Film has been shot at 24 frames per second since the very first movie ever made. Testing discovered that this was enough frames per second to show smooth motion, while at the same time being few enough frames that the size and cost of film is managable. Moving the frame-rate of film up to, say, 30 fps would mean that 20-minute reels of film negatives would turn into 17 minute reels. Costs for negatives would go up, costs for special effects would go up (digital effects are done by the frame; more frames = more work and more processing time). In the end, it would add several million to the cost of most films, and could be much more than that on an FX-heavy film.

It IS true that higher frame-rates smooth out motion, but that is one of the things that lets your eye instantly tell the difference between FILM and VIDEO. You may not know WHY you can tell, but almost everyone can tell instantly if they are watching something that was shot on film vs. on video.

So, since 24 fps is the standard for film, the BEST way to encode it digitally is to encode at the same frame-rate in a progressive scan. That's what 1080/24p does.

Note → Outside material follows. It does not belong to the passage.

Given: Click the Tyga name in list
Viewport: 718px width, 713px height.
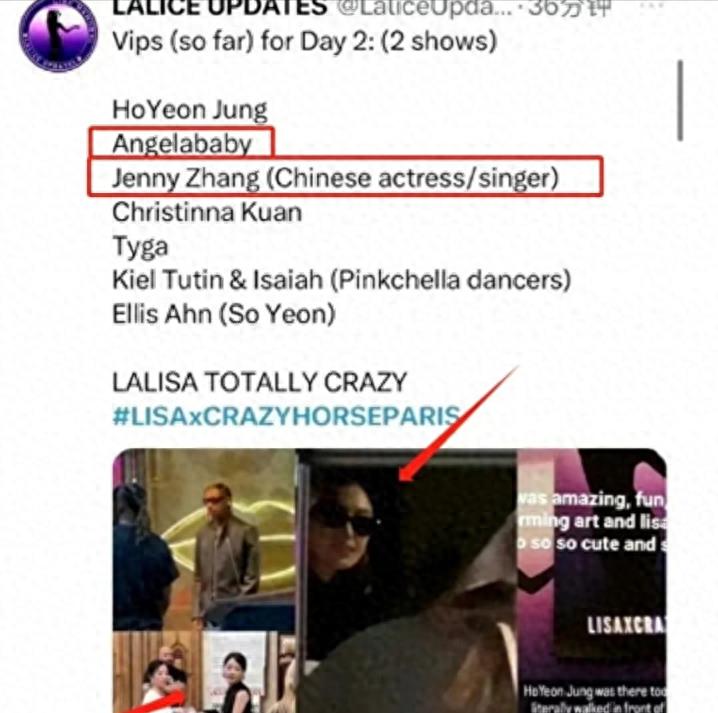Looking at the screenshot, I should [x=141, y=246].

The limiting factor is whether you have a TV capable of displaying that content at 24 frames per second. NO consumer TV made before 2007 could do that, though many models from 2006 can accept 1080/24p input signals (they convert them to 60p, using 3:2 pulldown, in order to display them on their fixed 60 Hz panel, introducing unwanted but unavoidable "judder"). A few high-end sets in 2007, and a larger number in 2008 now offer more expensive display panels and controlling circuitry that can refresh at rates other than 60 Hz, and by using a refresh rate that is an even multiple of 24, and repeating each frame until it has been on-screen for exactly 1/24th of a second, the look and proper frame rate of film is fully preserved.


----------



## Mr.72 (Feb 2, 2007)

racermurray said:


> I was always under the impression the more frames per second the smoother the video.
> Why would 24fps be better than 60fps?


Because if the source is 24 fps, then these frames cannot be mapped correctly to 60 frames in the destination format because 60/24 doesn't equal a whole number.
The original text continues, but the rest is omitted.